Leukemia, MD Anderson Cancer Center, The University of Texas, Houston, Texas, USA.
Experimental Radiation Oncology, MD Anderson Cancer Center, The University of Texas, Houston, Texas, USA.
J Immunother Cancer. 2021 Mar;9(3). doi: 10.1136/jitc-2020-001197.

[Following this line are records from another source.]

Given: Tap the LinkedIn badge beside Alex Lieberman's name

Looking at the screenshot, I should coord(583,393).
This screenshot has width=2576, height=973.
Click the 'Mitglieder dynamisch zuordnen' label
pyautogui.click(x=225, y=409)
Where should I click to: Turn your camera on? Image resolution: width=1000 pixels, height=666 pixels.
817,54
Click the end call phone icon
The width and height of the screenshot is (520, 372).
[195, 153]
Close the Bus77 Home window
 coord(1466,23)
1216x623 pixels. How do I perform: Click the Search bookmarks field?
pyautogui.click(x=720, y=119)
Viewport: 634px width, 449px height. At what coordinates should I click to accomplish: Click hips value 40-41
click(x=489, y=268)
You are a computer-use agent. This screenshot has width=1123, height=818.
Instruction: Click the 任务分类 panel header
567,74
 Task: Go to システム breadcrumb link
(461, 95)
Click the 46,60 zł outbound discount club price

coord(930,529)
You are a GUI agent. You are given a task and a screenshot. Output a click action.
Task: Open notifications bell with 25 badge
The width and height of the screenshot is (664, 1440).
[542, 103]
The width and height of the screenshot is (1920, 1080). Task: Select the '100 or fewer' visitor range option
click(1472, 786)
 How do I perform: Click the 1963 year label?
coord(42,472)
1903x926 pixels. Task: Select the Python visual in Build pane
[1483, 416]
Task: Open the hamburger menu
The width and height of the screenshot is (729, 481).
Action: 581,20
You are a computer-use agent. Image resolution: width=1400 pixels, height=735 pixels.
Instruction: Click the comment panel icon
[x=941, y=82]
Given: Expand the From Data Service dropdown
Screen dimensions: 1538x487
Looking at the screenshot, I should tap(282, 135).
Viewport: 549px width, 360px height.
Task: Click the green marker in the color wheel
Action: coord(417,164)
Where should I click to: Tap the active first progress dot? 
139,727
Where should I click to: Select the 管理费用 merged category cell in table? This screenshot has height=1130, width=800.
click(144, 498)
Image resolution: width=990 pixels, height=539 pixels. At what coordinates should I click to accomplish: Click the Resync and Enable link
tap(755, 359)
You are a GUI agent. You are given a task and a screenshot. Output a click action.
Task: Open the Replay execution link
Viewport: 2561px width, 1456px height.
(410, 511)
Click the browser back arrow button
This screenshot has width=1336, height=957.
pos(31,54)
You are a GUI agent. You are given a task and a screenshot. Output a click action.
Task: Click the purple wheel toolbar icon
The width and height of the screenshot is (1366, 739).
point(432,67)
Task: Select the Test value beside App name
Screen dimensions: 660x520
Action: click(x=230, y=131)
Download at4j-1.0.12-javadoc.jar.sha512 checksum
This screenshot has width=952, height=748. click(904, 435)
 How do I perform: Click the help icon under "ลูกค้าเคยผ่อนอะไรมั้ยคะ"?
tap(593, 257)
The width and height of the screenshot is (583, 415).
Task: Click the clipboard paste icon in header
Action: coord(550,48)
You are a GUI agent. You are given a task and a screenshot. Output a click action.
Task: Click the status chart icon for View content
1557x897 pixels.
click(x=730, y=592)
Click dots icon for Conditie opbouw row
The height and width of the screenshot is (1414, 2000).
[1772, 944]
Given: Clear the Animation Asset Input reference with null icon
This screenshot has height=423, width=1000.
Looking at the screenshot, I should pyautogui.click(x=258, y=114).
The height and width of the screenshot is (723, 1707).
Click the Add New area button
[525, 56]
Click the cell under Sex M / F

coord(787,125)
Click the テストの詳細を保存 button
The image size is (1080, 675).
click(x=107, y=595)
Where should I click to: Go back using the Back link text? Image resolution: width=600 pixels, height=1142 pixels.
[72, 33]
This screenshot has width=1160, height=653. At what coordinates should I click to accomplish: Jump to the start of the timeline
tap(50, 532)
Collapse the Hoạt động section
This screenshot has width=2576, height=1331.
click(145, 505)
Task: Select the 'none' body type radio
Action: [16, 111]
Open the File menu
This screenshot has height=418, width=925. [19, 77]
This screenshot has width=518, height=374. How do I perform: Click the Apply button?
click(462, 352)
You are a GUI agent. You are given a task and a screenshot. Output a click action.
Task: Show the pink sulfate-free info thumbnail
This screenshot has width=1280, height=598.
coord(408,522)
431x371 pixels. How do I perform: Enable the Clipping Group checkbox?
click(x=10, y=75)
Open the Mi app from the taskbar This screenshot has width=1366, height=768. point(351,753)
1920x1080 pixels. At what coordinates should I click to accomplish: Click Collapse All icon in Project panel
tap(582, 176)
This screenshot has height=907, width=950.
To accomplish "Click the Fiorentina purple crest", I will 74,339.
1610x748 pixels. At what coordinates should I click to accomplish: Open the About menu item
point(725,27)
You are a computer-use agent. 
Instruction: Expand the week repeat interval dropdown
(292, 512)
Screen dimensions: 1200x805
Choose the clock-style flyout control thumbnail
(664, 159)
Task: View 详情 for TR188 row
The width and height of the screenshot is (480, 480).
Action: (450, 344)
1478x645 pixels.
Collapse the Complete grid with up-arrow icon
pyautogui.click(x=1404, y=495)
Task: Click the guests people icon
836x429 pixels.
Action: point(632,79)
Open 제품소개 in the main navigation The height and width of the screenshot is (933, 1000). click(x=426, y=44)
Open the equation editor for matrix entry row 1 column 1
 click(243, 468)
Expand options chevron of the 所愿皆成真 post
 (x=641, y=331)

Triple-negative breast cancer (TNBC) is the most aggressive breast cancer subtype with no effective standard therapy. Breast cancer stem-like cells (BCSCs) in primary TNBCs are reported to be responsible for metastatic spread of the disease and resistance to chemotherapy, but no available therapeutic tools target BCSCs. We previously reported that the ganglioside GD2 is highly expressed on BCSCs and that inhibition of its expression hampers TNBC growth. We therefore hypothesized that the anti-GD2 antibody dinutuximab (ch14.18) targets GD2 BCSCs and inhibits TNBC growth.
To test our hypothesis, we first determined GD2 expression via immunohistochemistry in frozen primary tumor samples from patients with TNBC (n=89). Then, we examined the effects of dinutuximab on TNBC cell adhesion, migration, and mammosphere formation in vitro and on tumor growth in vivo using TNBC cell-line and patient-derived xenograft (PDX) models.
We found that GD2 was expressed in around 60% of primary TNBC tumors at variable levels and was associated with worse overall survival of patients with TNBC (p=0.002). GD2 was found to be expressed in tumors and stroma, but normal ducts and lobules in adjacent tissues have shown low or no GD2 staining, indicating that GD2 is potentially a novel biomarker for tumor and its microenvironment. Treatment with dinutuximab significantly decreased adhesion and migration of MDA-MB-231 and SUM159 TNBC cells. Moreover, dinutuximab treatment inhibited mTOR signaling, which has been shown to be regulated by GD2 in BCSCs. Dinutuximab also reduced tumor growth in nude mice bearing TNBC cell-line xenografts. Finally, dinutuximab in combination with activated natural killer cells inhibited tumor growth in a TNBC PDX model and improved overall survival of tumor-bearing mice.
Dinutuximab successfully eliminated GD2 cells and reduced tumor growth in both in vivo models. Our data provide proof-of-concept for the criticality of GD2 in BCSCs and demonstrate the potential of dinutuximab as a novel therapeutic approach for TNBC.
三阴性乳腺癌(TNBC)是最具侵袭性的乳腺癌亚型,目前尚无有效的标准治疗方法。原发性 TNBC 中的乳腺癌干细胞样细胞(BCSCs)被认为是导致疾病转移和化疗耐药的原因,但目前尚无针对 BCSCs 的治疗工具。我们之前报道过,神经节苷脂 GD2 在 BCSCs 上高度表达,抑制其表达会阻碍 TNBC 的生长。因此,我们假设抗 GD2 抗体 dinutuximab(ch14.18)靶向 GD2 BCSCs 并抑制 TNBC 生长。
为了验证我们的假设,我们首先通过免疫组化法检测了 89 例 TNBC 患者冷冻原发肿瘤样本中 GD2 的表达。然后,我们使用 TNBC 细胞系和患者来源的异种移植(PDX)模型,在体外研究了 dinutuximab 对 TNBC 细胞黏附、迁移和类乳腺球体形成的影响,以及在体内对肿瘤生长的影响。
我们发现,GD2 在约 60%的原发性 TNBC 肿瘤中呈不同水平表达,与 TNBC 患者的总生存时间较差相关(p=0.002)。GD2 不仅在肿瘤组织和基质中表达,而且在相邻组织中的正常导管和小叶中也有低表达或无表达,这表明 GD2 可能是肿瘤及其微环境的一种新的生物标志物。用 dinutuximab 治疗后,MDA-MB-231 和 SUM159 TNBC 细胞的黏附和迁移明显减少。此外,dinutuximab 治疗还抑制了 BCSCs 中已被证明受 GD2 调节的 mTOR 信号通路。dinutuximab 还抑制了携带 TNBC 细胞系异种移植物的裸鼠的肿瘤生长。最后,dinutuximab 与活化的自然杀伤细胞联合使用可抑制 TNBC PDX 模型中的肿瘤生长并提高荷瘤小鼠的总生存率。
dinutuximab 成功消除了 GD2 细胞并减少了两种体内模型中的肿瘤生长。我们的数据为 GD2 在 BCSCs 中的重要性提供了概念验证,并证明了 dinutuximab 作为 TNBC 新型治疗方法的潜力。